Nella pratica clinica quotidiana di riabilitazione implantoprotesica e nella maggioranza dei casi è prassi limitare l’indagine radiologica prechirurgica alla sola panoramica o ad una serie di radiografie endorali, in breve ai soli esami di primo livello in grado di fornire solo informazioni superficiali e non coerenti con l’esigenza di un operatore attento; è anche vero che andare oltre a questo livello di indagine vuol dire richiedere una tomografia computerizzata molto costosa in termini di radiazioni (spesso non giustificata per i principi e le norme di legge vigenti sulla radioprotezione) e si finisce così per rinunciare a tutte quelle informazioni utili per una corretta pianificazione implantoprotesica, caricandosi di una responsabilità posta in bilico tra le norme di legge sulla radioprotezione (legge 187/2000) e l’esigenza di garantire un risultato clinico accettabile.
Lo sviluppo della tecnologia digitale, attraverso la produzione di apparecchiature radiologiche, permette oggi di superare queste due esigenze contrapposte nell’interesse del paziente, del professionista e della qualità del prodotto finale.
La novità in radiodiagnostica si chiama Tomografia Volumetrica Cone Beam (a fascio conico), tecnologia conosciuta ormai con l’acronimo CBTV (Cone Beam Tomografic Volumetry).
In pratica questa tecnologia è l’evoluzione della TAC.
Abbiamo oggi acquisito nel nostro studio questo apparecchio TAC che la Soredex ha di recente introdotto sul mercato, lo Scanora 3D, che sfrutta questa tecnologia e che presenta caratteristiche uniche nel suo genere.
Il primo vantaggio della tomografia volumetrica cone beam rispetto a una TAC tradizionale è il notevole risparmio di radiazioni da somministrare al paziente, permettendo al clinico di non dover rinunciare ad alcuna informazione utile nel rispetto delle norme sulla radioprotezione.
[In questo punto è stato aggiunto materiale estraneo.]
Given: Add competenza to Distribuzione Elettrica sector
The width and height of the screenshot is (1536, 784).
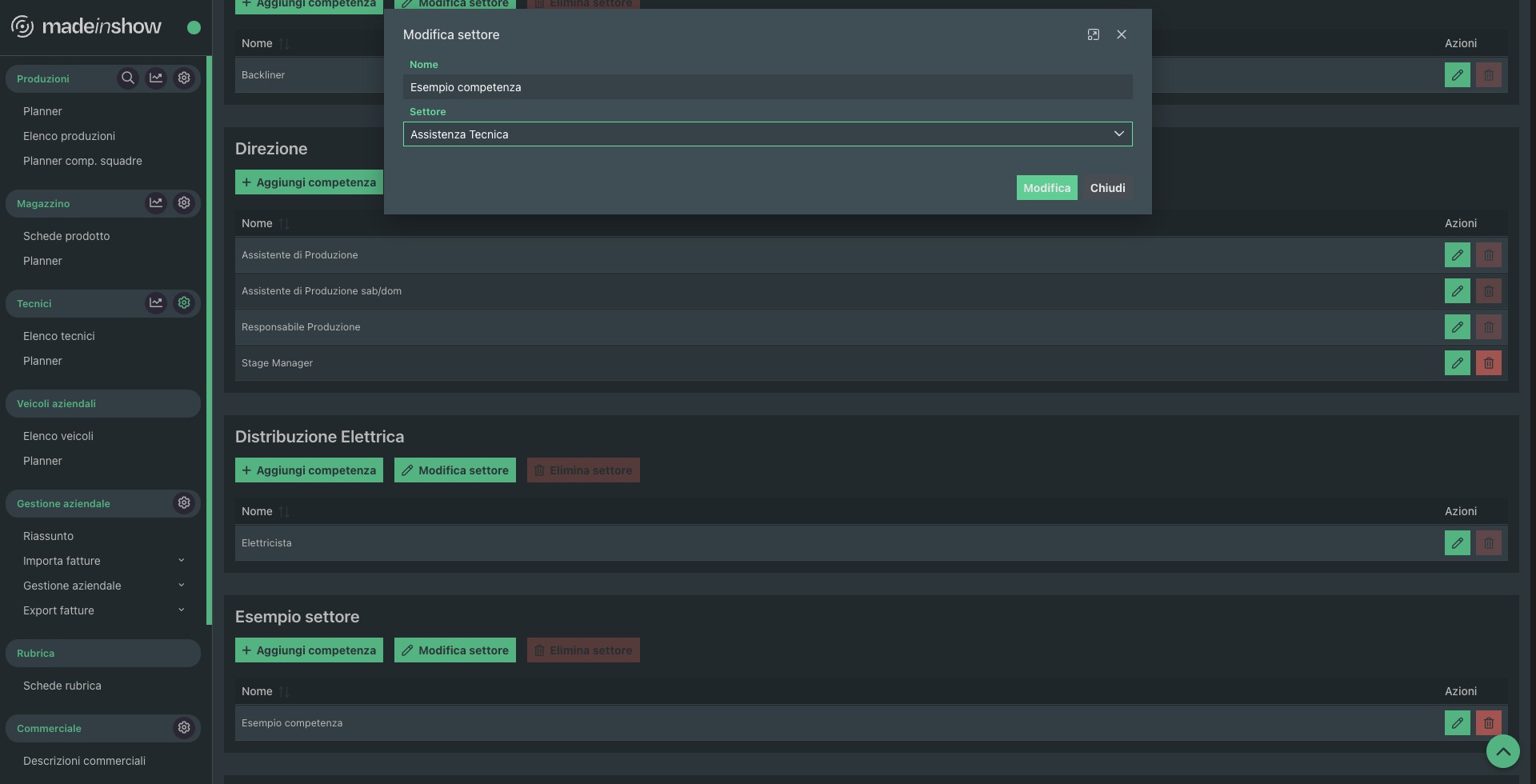Looking at the screenshot, I should point(309,470).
Il vantaggio diagnostico di questa nuova tecnologia è la straordinaria possibilità di elaborazione delle immagini acquisite che permette applicazioni pratiche non immaginabili fino a ieri; l’immagine in 3D che ci appare sul computer sembra davvero la fotografia di un reperto anatomico.
Possiamo oggi, grazie a questo apparecchio, pianificare in sicurezza ogni intervento chirurgico, progettare il posizionamento di impianti in modo ideale e senza rischi ed evitare tutte le complicazioni possibili, facili conseguenze di un approccio terapeutico affrettato e non scrupoloso.